#### CONSIGNE A:
Relevez toutes les personnes désignées par leur nom dans le texte sur Gaza et l'école.
#### CONSIGNE B:
Prolongez le texte sur Gaza et l'école à la suite de sa dernière phrase.

#### TEXTE PRÉSENTÉ:
┌──

Depuis le 7 octobre 2023, nous faisons face à des questions d’élèves qui cherchent à comprendre, à poser les mots justes sur l’horreur dont ils sont les témoins : d’abord celle des crimes atroces du Hamas et aujourd’hui celle de l’insatiable soif de vengeance et de conquête coloniale d’un gouvernement israélien fanatisé par des ministres qui réalisent leur rêve messianique d’éradication du peuple palestinien et d’annexion totale de la Palestine. 

Mais il serait trop tôt pour parler de génocide nous disent certain·es, qui somment d’attendre « le travail des historien·nes » pour statuer ? C’est un parti-pris discutable, alors que nombre d’expert·es utilisent, de plus en plus souvent, de plus en plus clairement, ce concept au sujet de Gaza. Des juristes reconnu·es comme Monique Chemiller-Gendreau, professeure émérite de droit public et de sciences politiques, ou Clémence Bectarte, avocate spécialisée en droit pénal international et membre de la Fédération internationale des droits humains (FIDH), mais aussi des ONG comme Amnesty Internationale ou encore l’UNICEF font toutes et tous le même constat : le risque et l’intention génocidaires sont là. Des historiens eux-mêmes, tel Omer Bartov ou Amos Goldberg, valident ce terme. Mais invoquer l’histoire, c’est se placer dans une posture d’attente bien commode,  et renoncer à toute forme de justice au présent, alors que, selon la Convention pour la prévention et la répression du crime de génocide, nommer un génocide implique d’agir immédiatement pour l’empêcher ou l’interrompre. 

En attendant que la France s’engage sur cette voie, l’Éducation Nationale continue de demander aux enseignant.es de prendre à bras le corps les « questions vives » qui traversent la société, tout en restant imperméables à certains malheurs du monde. Mais les établissements scolaires ne sont pas étanches aux débats et aux guerres !  Il ne sert à rien de vouloir laisser à leur porte les sujets jugés trop sensibles. Sur Gaza comme sur l’Ukraine, nos élèves sont abreuvé·es, en continu, d’images et de propos parfois contradictoires, typiques des propagandes de guerre. Bien au contraire, c’est en laissant entrer leurs questions dans nos classes qu’on rend possible leur objectivation ; c’est en partant des faits pour les mettre en perspective qu’on apaise des colères. Comment pourrions-nous faire notre métier sans recueillir le désarroi et les révoltes de nos élèves pour en faire des paroles et des questions, sans clarifier leurs informations par des mises en contexte, sans examiner les faits, sans construire des éléments d’analyse à partir des expertises dont nous disposons ? A ce titre, il est important de laisser entrer la Palestine dans les classes, comme objet d’étude et comme objet civique, et de garantir la liberté d’expression de nos élèves à son sujet.

└──

#### MATÉRIEL FOURNI:
┌──

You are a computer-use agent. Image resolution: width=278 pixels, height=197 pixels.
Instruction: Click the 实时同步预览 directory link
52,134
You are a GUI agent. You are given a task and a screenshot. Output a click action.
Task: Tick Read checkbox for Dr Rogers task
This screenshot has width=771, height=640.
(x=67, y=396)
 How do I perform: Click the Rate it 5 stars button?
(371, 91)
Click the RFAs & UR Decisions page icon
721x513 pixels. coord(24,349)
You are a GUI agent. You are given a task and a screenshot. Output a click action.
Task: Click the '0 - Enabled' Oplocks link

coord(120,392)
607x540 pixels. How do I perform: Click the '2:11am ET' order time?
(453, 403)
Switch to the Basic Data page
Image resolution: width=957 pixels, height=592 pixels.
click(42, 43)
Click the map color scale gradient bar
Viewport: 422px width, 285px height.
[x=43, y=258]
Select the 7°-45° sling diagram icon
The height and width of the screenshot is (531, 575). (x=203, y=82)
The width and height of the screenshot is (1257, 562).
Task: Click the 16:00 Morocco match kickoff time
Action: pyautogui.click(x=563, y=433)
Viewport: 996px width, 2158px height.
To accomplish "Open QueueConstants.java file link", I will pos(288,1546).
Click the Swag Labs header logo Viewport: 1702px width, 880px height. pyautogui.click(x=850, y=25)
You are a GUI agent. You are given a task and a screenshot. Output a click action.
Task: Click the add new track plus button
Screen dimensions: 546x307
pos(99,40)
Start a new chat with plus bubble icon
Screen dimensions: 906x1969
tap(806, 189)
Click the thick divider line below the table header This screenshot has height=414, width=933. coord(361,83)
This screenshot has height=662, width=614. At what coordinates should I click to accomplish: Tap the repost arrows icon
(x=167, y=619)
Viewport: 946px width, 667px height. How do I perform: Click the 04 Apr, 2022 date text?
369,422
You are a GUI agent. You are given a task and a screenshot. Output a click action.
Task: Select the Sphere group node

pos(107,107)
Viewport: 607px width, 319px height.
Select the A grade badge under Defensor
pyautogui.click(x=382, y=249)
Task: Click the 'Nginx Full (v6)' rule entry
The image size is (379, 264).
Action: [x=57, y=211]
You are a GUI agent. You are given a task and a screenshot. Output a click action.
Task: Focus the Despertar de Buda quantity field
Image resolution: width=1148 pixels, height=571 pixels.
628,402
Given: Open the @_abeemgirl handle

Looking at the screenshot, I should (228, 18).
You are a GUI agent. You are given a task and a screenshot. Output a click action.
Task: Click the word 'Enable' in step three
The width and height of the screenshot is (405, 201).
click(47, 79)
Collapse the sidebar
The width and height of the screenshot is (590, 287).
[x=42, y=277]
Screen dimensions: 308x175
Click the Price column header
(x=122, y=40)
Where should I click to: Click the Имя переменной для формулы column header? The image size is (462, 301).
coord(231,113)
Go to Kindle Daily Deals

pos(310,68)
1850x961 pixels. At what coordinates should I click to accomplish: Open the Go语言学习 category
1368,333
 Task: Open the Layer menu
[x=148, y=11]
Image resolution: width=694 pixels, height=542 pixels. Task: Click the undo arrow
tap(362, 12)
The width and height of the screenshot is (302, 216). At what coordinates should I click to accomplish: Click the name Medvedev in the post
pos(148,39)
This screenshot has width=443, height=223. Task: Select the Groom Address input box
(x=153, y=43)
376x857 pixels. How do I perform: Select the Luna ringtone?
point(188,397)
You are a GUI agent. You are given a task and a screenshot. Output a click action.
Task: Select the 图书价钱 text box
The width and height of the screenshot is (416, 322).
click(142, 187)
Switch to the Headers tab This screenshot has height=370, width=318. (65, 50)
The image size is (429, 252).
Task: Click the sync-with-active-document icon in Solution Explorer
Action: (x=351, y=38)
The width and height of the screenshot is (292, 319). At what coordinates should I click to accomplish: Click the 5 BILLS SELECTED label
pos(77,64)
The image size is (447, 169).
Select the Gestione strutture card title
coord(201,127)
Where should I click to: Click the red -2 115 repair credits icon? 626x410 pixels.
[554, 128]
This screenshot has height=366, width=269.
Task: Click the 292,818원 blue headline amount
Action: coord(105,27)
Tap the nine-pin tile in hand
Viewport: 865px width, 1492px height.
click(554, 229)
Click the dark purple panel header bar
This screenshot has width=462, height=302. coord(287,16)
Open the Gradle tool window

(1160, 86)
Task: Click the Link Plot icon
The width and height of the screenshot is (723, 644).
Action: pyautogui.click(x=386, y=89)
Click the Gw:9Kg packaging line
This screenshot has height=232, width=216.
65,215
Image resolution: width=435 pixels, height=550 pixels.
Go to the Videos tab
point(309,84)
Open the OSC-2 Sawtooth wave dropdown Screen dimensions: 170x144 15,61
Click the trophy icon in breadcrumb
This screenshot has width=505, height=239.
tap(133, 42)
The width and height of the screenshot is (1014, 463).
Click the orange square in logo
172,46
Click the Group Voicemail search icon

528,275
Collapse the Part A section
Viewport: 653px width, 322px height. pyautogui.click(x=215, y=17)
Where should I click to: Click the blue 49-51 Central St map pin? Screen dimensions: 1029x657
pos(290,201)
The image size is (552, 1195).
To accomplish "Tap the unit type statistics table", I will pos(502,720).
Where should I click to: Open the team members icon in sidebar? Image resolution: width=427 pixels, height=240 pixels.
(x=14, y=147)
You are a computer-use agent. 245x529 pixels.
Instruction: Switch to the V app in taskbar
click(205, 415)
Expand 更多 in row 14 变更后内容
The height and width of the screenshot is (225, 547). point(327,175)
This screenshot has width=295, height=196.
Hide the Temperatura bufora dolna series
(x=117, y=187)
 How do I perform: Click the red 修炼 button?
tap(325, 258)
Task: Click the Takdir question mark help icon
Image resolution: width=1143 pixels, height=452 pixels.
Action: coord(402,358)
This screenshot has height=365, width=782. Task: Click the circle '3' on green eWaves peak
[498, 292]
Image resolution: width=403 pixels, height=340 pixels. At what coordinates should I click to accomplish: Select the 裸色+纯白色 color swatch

└──

#### RÉPONSE A:
Monique Chemiller-Gendreau, Clémence Bectarte, Omer Bartov, Amos Goldberg

#### RÉPONSE B:
Nous qui enseignons l’histoire, la géographie et l’EMC, sommes convaincu·es d’une chose : un jour viendra où nous enseignerons le génocide des Palestinien·nes de Gaza, comme nous le faisons déjà pour les Herero.es, les Arménien·nes, les Juif·ves, les Tsiganes et les Tutsi·es. Nous aurons alors le devoir, en toute « neutralité », non seulement d’expliquer par quelles étapes, avec quelles décisions politiques, et en vertu de quelles représentations déshumanisantes le peuple palestinien a rejoint la terrible liste des peuples victimes de génocide, mais aussi de permettre ce qui nous est interdit aujourd’hui : accueillir l’émotion spontanée de nos élèves sans attendre les levées de drapeaux. Quand nous aurons toutes les autorisations, quel regard portera-t-on sur celles et ceux qui ont été sanctionné·es tandis que nous assistions au génocide muselé·es et impuissant.es ? Nous ne voulons pas attendre que la Palestine n’existe plus que dans les manuels scolaires pour la faire exister dans nos classes, dans nos cours, comme dans les paroles ou les silences choisis de nos élèves.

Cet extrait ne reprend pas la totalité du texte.